4, metabolic fingerprinting analysis (metabolic fingerprinting analysis)
High-throughput qualitative analysis of all metabolites, in order to describe a variety of physiological state of the various metabolic changes. This method is generally not quantitative analysis.
The research of biological complex system not only requires the accurate quantitative analysis (target analysis) but also the qualitative evaluation (global analysis) of the target compound, which poses a challenge to the analytical technique. On the one hand, the existing target-oriented analysis method Contradictory to the overall system-oriented analysis (comprehensiveness); on the other hand, the complexity of the sample in turn affects the reliability (specificity) of the target analysis.

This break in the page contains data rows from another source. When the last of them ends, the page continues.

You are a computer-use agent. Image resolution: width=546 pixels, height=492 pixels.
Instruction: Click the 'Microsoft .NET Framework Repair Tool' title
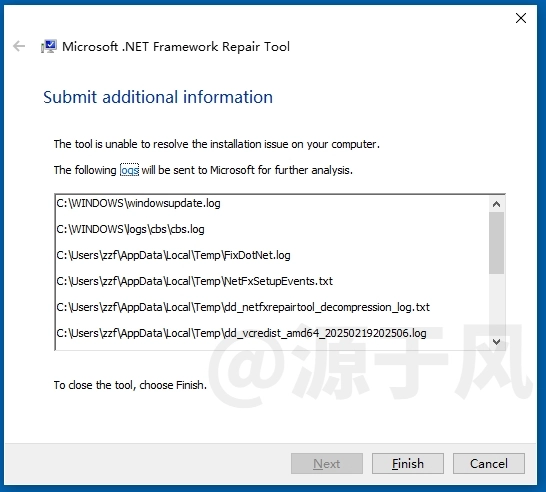click(176, 47)
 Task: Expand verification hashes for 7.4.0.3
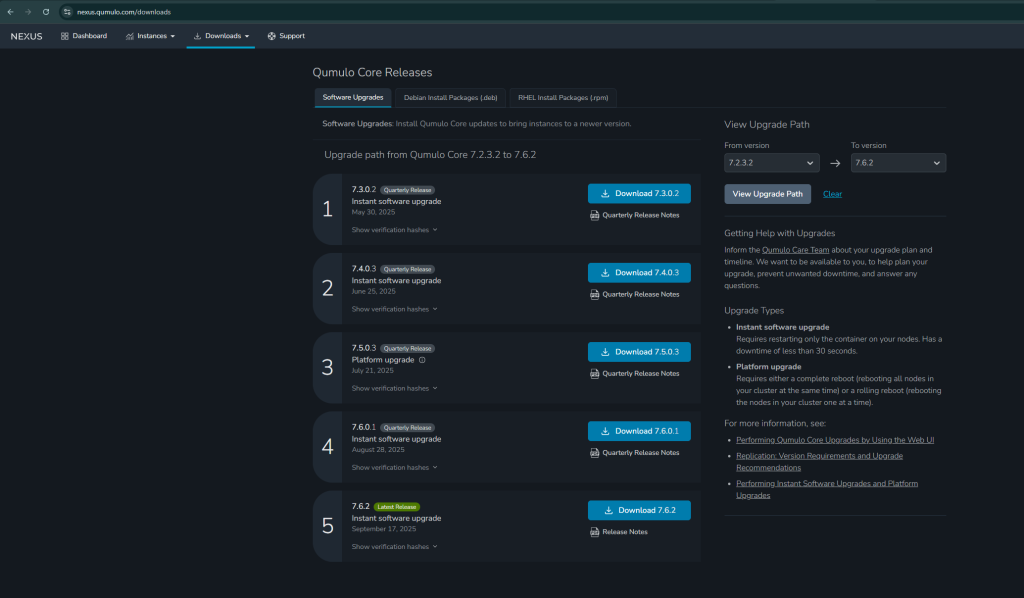[394, 309]
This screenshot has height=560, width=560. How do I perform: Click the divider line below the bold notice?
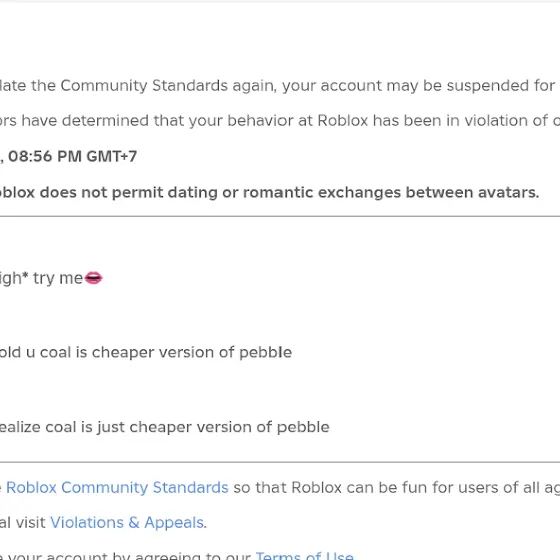pyautogui.click(x=280, y=216)
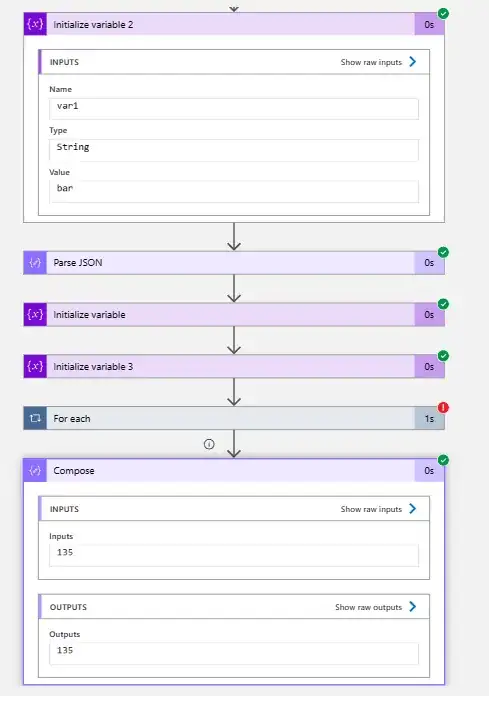Image resolution: width=489 pixels, height=704 pixels.
Task: Click the Value field containing bar
Action: click(234, 191)
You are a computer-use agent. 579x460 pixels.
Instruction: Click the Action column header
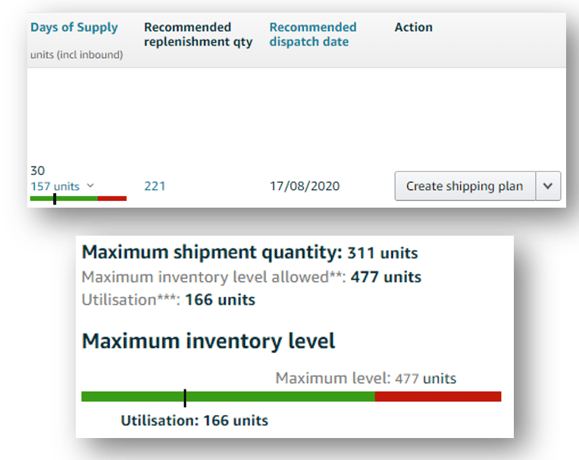(414, 27)
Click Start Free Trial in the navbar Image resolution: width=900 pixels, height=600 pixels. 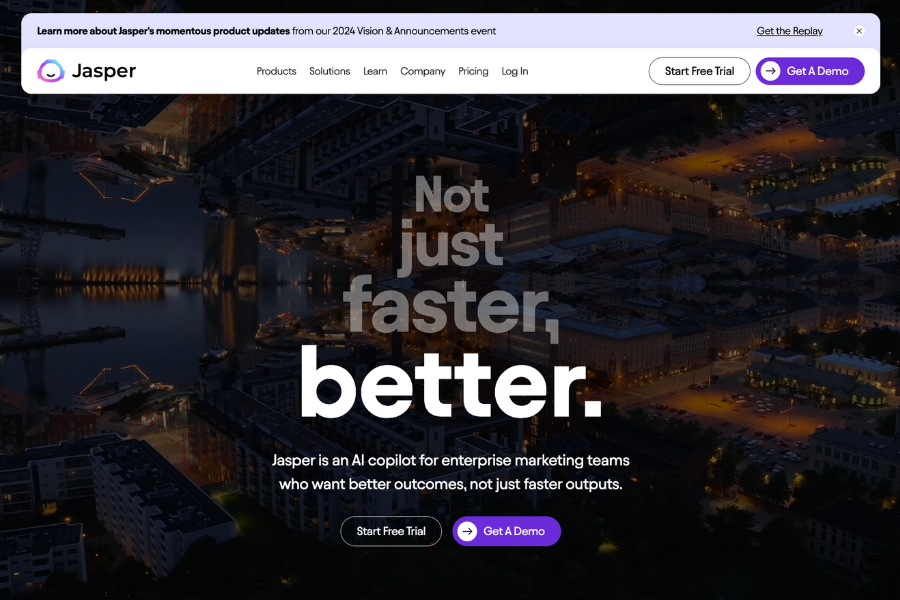tap(699, 71)
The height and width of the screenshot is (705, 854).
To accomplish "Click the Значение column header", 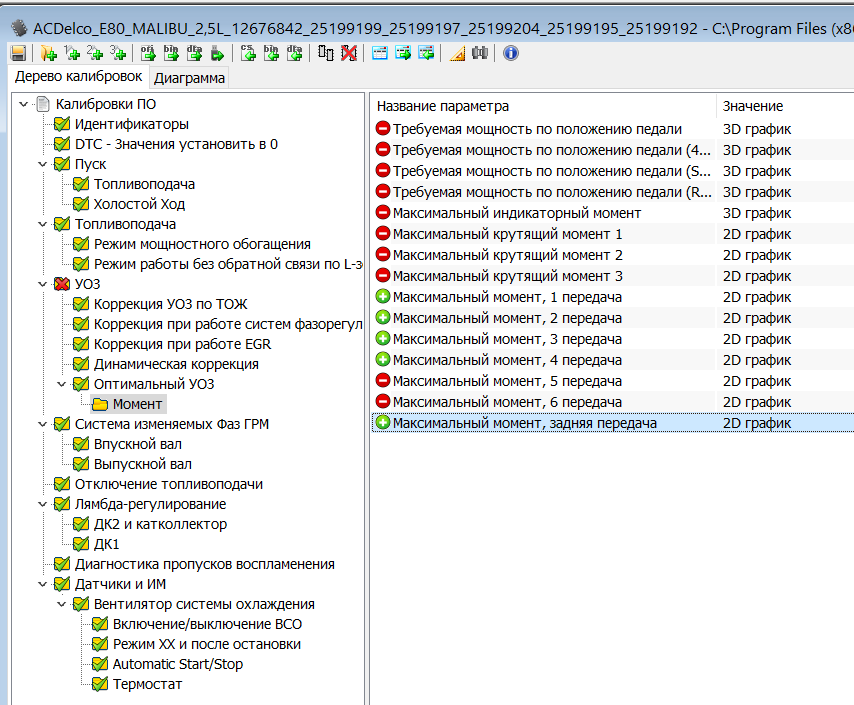I will pos(752,106).
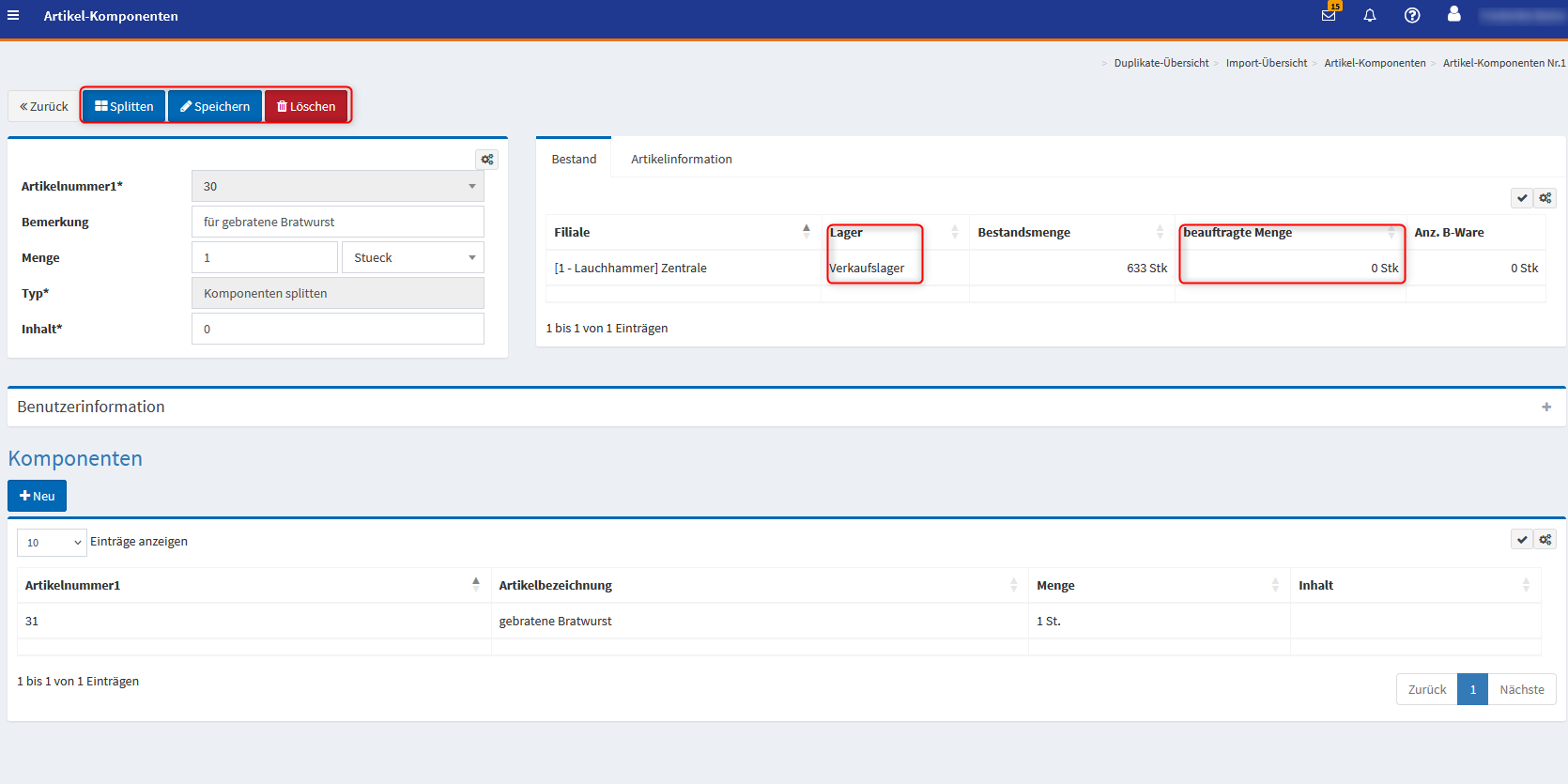Open the Artikelnummer1 dropdown
The image size is (1568, 784).
337,186
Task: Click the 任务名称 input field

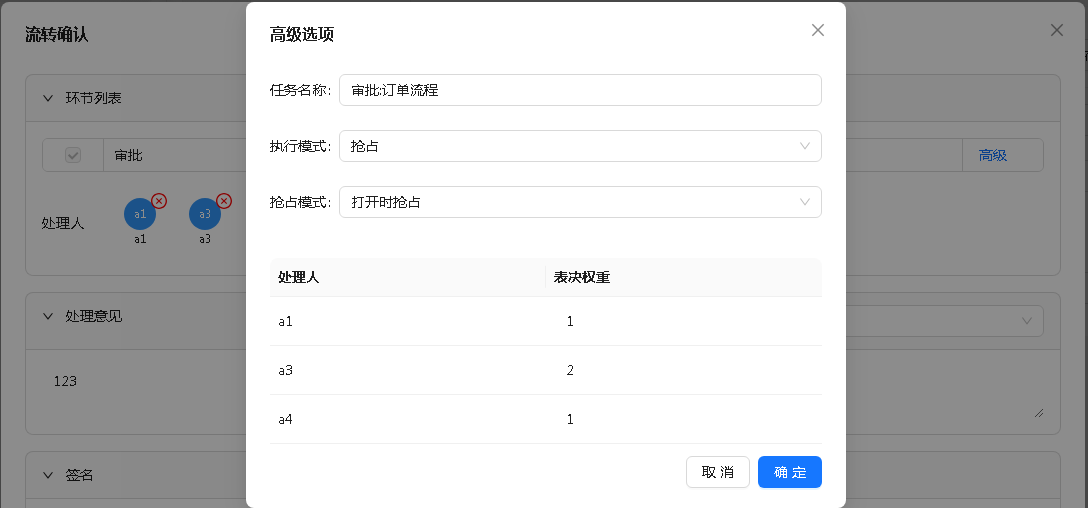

To date, there is no single method for truly accurate determination of all metabolites. Therefore, methods at different levels of metabolomics are often combined to provide a comprehensive analysis of the full spectrum of metabolites on the one hand, and methods of target analysis on the other Complement the deficiencies of global analysis, so as to achieve the purpose of analyzing as many metabolic components as possible.
The theoretical methods of constructing phylogenetic tree mainly include distance-based methods UPGMA, ME (Minimum Evolution) and NJ (Neighbor-Joining). In addition, methods such as MP (Maximum parsimony), ML (Maximum likelihood) and Bayesian inference are also included. Which UPGMA method has been less used. Here's a brief introduction of the three most commonly used methods.
1, Neighbor-Joining (NJ):
The method minimizes the total distance of the system tree by determining the nearest or adjacent pairs of taxa. Adjacent means that two taxa are connected by only one node in a rootless-bifurcated tree. By sequentially merging adjacent points into new points, a corresponding topological tree can be established.
2, Maximum likelihood method (ML):
The earliest application in phylogenetic analysis was based on the analysis of gene frequency data. Later analysis based on molecular sequences also introduced the method of maximum likelihood analysis. In the maximum likelihood analysis, a specific alternative model is selected to analyze a given set of sequence data such that the likelihood of each topology obtained is the maximum, and then the one with the highest likelihood is singled out Structure as the optimal tree. In the analysis of the maximum likelihood method, the parameter under consideration is not the topology but the branch length of each topology, and the branch length is estimated from the maximum value of the likelihood sphere. The process of establishing the maximum likelihood method is a time-consuming process because of the large amount of computation involved in the analysis and each step taking into account all the possibilities of internal nodes. The maximum likelihood method is also a relatively mature statistical method of parameter estimation. It has a good statistical theory foundation. When the sample size is very large, the likelihood method can obtain the minimum variance of the parameter statistics. As long as a reasonable and correct alternative model is used, the maximum likelihood method can derive a good evolutionary tree result.